Mengacu pada ketentuan dalam UU No. 20 Tahun 2025 tentang KUHAP Baru, barang bukti sah kini juga masuk dalam kategori alat bukti yang dapat digunakan dalam proses hukum. Hal ini memperkuat langkah penyidik dalam menindaklanjuti perkara yang disebut telah menimbulkan dampak psikologis serius bagi korban.
Korban Alami Trauma, Peristiwa Terjadi di Dalam dan Luar Kelas
Dugaan pelecehan yang dilakukan IM disebut terjadi tidak hanya di dalam ruangan kelas, tetapi juga di luar kelas. Peristiwa itu berdampak langsung pada kondisi korban yang kini mengalami trauma. Meski rincian kejadian belum dipaparkan secara terbuka, penyidik memastikan bahwa kasus ini ditangani dengan memperhatikan kondisi korban yang masih di bawah umur.
Kasus ini menjadi perhatian karena terjadi di lingkungan pendidikan, tempat yang seharusnya memberikan rasa aman dan perlindungan bagi peserta didik. Apalagi korban merupakan siswi SLB yang secara usia masih anak, sehingga penanganannya memerlukan kehati-hatian sekaligus ketegasan hukum.
Belum Ditahan, Disdikpora DIY Siapkan Pemecatan
Meski sudah berstatus tersangka, IM hingga kini belum ditahan oleh kepolisian. Polisi masih melanjutkan proses penyelidikan untuk memastikan seluruh rangkaian peristiwa terungkap secara utuh sebelum langkah hukum berikutnya diambil.
Di sisi lain, Dinas Pendidikan Pemuda dan Olahraga (Disdikpora) DIY juga mengambil sikap tegas.
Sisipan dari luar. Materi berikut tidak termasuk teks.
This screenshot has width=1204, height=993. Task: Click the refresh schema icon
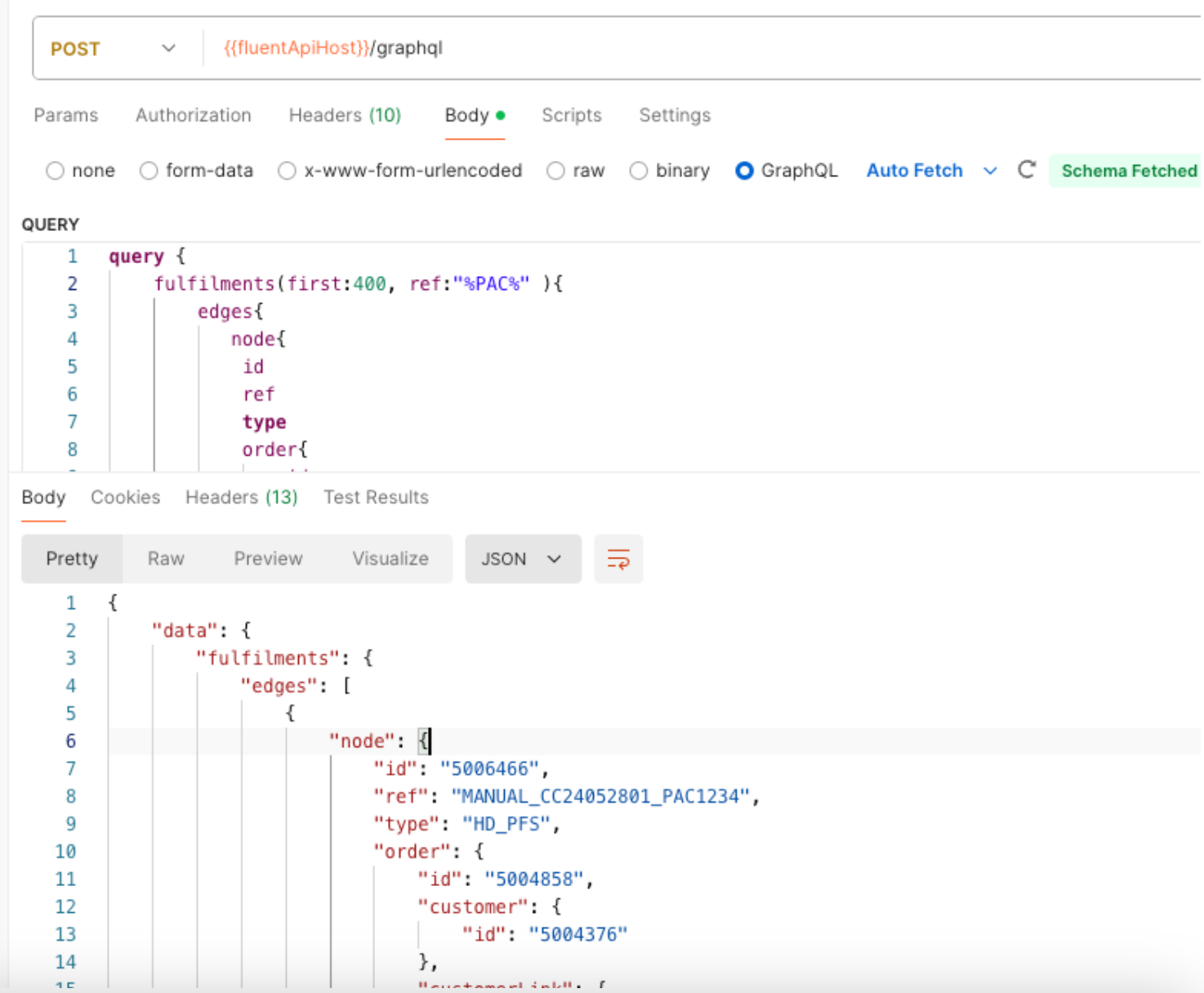(1027, 170)
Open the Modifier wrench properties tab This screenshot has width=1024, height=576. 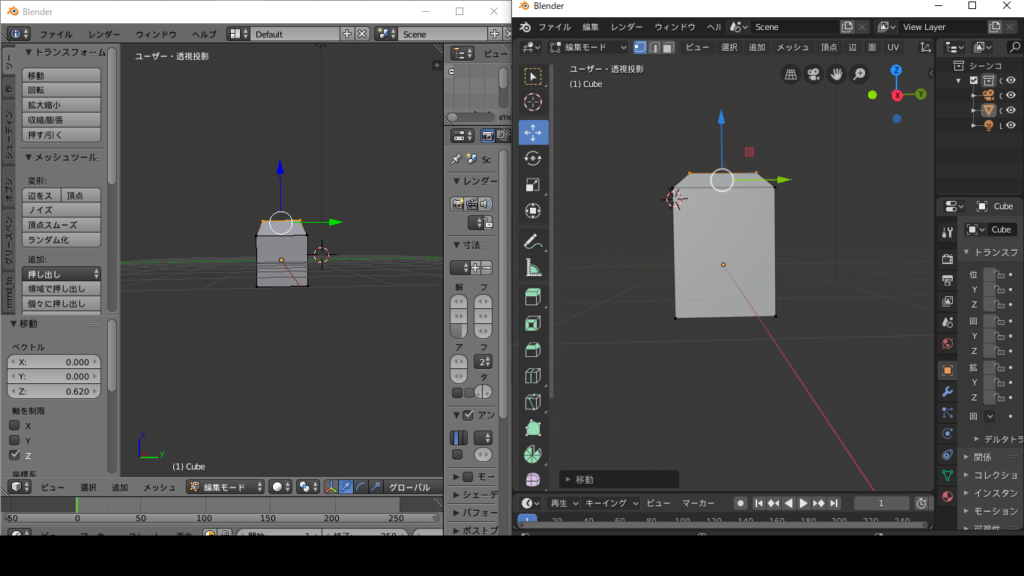pos(947,391)
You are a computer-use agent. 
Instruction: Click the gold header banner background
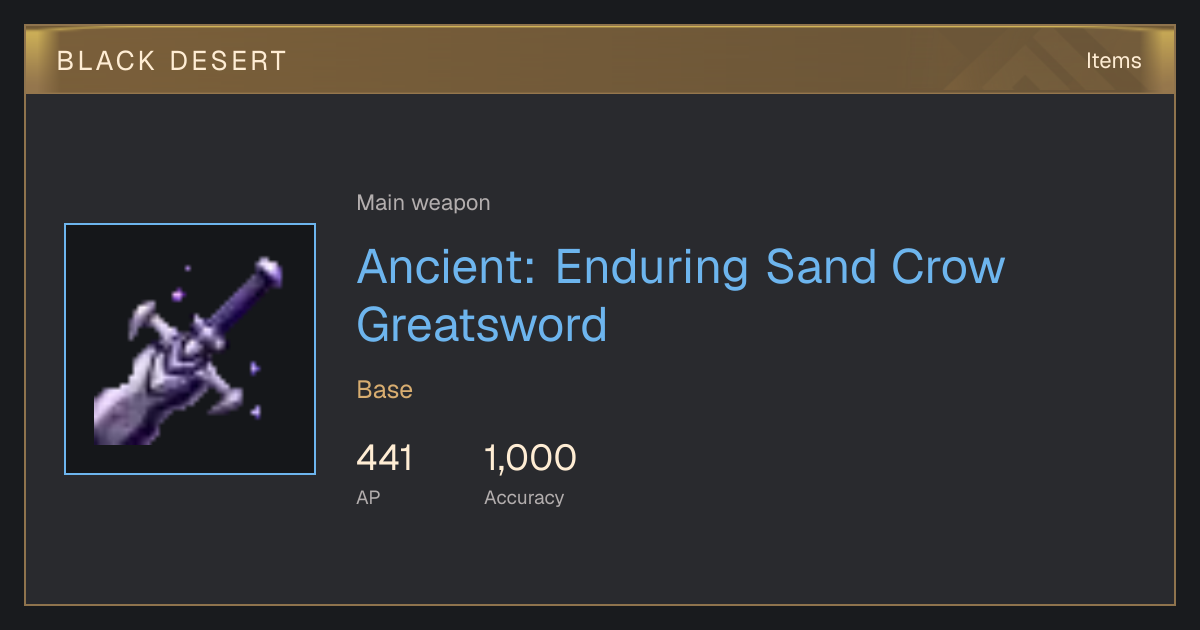600,60
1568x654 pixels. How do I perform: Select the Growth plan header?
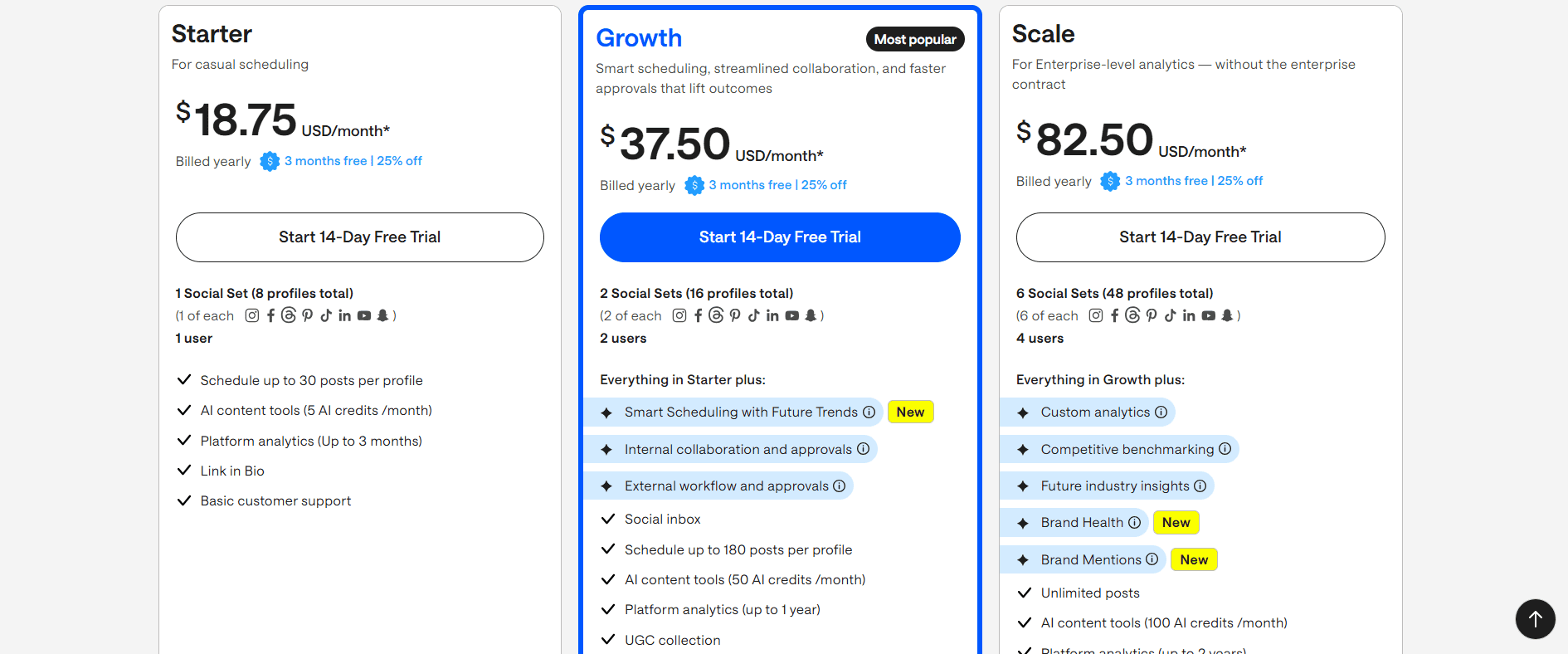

IM disebut akan diberhentikan dari jabatannya selama proses pemeriksaan berlangsung. Langkah ini menunjukkan bahwa dugaan pelanggaran yang terjadi dipandang serius, terlebih karena menyangkut hubungan kuasa antara tenaga pendidik dan murid.
Polresta Yogyakarta menegaskan penyidikan akan terus berlanjut untuk mengungkap fakta-fakta yang belum terjawab dan memastikan proses hukum berjalan sesuai aturan. Di tengah sorotan publik, kasus ini menjadi pengingat bahwa pengawasan terhadap tenaga pendidik tidak bisa longgar, terutama ketika menyangkut keselamatan siswa yang berada dalam posisi rentan.